I don't know if I have always been this way, but I suppose I don't really care. It is how I am now. The first thing in this packet is written in big bold letters: Perfectionism Defined. Okay... so, what is perfectionism? Well, according to my handy little packet, the first definition of perfectionism is "the relentless striving for extremely high standards (for yourself and/or others) that are personally demanding." This one line suck out to me a little bit. Possibly because I have always known that I have incredibly high standards of myself, but I never thought of that as a bad thing. It's good to push yourself, right?

The second definition given is "judging your self-worth based largely on your ability to strive for and achieve such unrelenting standards." As a perfectionist, this packet tells me that in my own eyes, I equate my worth with my ability to complete tasks. If I cannot do it, I see myself largely as a failure. While I was reading through the packet, I wasn't sure if this was true or not. I do not think that I set unrealistic goals for myself, so when I don't achieve them, sure--I'm upset. I think that's fair.

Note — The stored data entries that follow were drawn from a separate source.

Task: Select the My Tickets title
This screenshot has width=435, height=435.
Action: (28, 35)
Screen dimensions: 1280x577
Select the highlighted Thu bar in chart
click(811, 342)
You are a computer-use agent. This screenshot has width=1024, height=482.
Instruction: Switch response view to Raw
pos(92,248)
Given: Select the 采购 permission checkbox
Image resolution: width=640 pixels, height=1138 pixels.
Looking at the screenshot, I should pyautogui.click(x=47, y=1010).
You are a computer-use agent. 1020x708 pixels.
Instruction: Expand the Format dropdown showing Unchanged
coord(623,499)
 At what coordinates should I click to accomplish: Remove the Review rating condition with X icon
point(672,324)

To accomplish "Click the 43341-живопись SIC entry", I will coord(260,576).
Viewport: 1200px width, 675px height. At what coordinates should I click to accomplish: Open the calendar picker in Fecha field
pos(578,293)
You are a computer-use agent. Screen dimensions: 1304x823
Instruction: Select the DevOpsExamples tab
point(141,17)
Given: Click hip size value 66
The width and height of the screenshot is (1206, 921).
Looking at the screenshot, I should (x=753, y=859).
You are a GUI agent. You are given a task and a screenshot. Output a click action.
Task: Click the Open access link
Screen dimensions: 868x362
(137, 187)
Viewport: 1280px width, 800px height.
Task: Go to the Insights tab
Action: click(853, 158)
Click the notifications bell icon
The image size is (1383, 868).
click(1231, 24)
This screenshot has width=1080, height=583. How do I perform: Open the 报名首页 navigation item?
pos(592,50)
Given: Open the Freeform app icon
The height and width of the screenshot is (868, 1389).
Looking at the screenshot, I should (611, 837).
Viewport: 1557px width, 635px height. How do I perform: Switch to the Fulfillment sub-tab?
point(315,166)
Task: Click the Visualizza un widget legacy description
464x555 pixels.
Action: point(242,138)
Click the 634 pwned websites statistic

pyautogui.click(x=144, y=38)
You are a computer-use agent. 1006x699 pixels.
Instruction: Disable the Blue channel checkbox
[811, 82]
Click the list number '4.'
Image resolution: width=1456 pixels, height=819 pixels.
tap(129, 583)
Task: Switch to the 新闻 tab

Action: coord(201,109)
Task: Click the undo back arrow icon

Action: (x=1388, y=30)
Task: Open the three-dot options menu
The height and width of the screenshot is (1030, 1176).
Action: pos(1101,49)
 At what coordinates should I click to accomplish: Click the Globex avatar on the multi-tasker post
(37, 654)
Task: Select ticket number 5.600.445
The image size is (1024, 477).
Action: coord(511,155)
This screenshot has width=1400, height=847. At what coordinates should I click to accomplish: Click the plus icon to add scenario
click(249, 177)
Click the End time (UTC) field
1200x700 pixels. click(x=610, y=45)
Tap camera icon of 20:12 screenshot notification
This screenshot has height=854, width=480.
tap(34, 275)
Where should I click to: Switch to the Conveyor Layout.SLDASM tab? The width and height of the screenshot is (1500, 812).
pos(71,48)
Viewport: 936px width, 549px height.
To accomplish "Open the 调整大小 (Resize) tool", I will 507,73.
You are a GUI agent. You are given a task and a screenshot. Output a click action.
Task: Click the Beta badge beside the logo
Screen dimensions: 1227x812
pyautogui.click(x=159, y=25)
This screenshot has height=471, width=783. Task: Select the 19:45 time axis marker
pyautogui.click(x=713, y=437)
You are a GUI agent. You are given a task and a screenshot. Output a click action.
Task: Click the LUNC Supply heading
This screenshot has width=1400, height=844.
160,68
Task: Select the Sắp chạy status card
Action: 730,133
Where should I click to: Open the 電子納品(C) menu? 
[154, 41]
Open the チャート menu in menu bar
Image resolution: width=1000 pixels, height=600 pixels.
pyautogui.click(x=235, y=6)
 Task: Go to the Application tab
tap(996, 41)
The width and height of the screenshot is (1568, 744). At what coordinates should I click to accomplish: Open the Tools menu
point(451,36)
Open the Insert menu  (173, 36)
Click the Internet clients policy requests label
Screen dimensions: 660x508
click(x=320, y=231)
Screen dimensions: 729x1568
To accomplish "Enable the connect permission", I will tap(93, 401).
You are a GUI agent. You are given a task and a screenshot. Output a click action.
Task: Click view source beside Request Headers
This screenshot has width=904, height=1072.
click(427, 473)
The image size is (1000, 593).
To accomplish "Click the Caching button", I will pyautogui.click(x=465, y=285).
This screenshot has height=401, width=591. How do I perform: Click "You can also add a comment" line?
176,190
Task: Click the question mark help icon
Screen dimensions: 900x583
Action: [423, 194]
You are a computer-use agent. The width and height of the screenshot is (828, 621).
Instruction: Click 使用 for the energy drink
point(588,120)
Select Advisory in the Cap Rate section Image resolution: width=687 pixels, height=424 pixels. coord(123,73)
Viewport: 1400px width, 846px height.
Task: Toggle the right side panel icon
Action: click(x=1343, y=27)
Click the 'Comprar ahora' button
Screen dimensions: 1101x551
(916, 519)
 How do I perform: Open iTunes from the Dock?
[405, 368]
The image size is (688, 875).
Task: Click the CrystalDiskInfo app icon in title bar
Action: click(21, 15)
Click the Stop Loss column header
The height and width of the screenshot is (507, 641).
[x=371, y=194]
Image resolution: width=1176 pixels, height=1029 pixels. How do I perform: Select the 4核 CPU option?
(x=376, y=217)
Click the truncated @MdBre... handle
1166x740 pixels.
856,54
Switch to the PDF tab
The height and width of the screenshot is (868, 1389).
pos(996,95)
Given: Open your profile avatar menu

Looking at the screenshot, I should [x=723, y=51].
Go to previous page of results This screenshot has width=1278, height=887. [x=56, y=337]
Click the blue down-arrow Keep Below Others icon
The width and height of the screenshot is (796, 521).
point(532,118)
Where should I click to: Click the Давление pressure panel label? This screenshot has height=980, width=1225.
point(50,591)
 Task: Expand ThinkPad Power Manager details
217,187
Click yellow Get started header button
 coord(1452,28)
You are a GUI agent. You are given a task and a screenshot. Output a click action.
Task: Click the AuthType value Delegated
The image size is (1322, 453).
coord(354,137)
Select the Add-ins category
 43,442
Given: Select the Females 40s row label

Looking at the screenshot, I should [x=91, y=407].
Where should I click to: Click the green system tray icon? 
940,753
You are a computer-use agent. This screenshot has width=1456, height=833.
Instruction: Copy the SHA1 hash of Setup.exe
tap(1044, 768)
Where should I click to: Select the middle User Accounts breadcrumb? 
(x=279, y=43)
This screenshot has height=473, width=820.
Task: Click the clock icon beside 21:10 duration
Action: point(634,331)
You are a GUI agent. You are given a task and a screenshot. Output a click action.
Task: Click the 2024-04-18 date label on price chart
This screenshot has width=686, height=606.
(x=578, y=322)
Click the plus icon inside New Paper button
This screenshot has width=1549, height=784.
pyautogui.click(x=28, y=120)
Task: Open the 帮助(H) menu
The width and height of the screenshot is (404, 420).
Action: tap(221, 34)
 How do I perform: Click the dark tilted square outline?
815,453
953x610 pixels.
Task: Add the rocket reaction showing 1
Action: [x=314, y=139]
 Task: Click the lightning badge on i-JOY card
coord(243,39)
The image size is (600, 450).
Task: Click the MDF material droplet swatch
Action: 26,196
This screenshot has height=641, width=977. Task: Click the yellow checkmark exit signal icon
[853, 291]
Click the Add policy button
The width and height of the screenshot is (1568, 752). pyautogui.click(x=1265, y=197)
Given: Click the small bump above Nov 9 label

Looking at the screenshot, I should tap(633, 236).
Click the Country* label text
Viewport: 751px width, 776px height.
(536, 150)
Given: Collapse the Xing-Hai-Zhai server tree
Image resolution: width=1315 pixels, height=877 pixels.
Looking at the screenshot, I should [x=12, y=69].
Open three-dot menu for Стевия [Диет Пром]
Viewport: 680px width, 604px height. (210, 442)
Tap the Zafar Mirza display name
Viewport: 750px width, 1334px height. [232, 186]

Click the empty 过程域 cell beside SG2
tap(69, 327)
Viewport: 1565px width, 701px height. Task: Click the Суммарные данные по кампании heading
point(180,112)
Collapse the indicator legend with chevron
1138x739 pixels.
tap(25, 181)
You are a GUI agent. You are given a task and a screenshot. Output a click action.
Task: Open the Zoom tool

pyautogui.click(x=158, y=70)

The third definition is "experiencing the negative consequences of setting such demanding standards, yet continuing to go for them despite the huge cost to you."

Perfectionism seems to be such a fragile thing. It says that because I like to make lists, I don't like to fail. I like to make sure I look presentable. I like to make sure my work is the best that I can possibly make it.

I don't see these as perfectionist qualities. I mean, sure, I'm a little bit obsessive when it comes to school work. That is because I want to do well and be successful. Sure, I'm a little bit afraid of failure. Who isn't? Failure is a scary thing.

He asked me if I ever get upset with myself when I fail to reach a certain goal. I said yes. Who wouldn't? He then told me to read more of my handy little packet.

I feel as if perfectionism is relative to the person. I don't expect myself to be able to breathe underwater. I do expect myself to put my best effort into my course work at school, and I don't think there is anything wrong with that.

There is a fine line between a good and bad amount of perfectionism. In the negative sense, perfectionism is bad when you become obsessive over a certain outcome that is not always logical. In a positive sense, perfectionism allows you to push yourself to achieve better than you thought possible.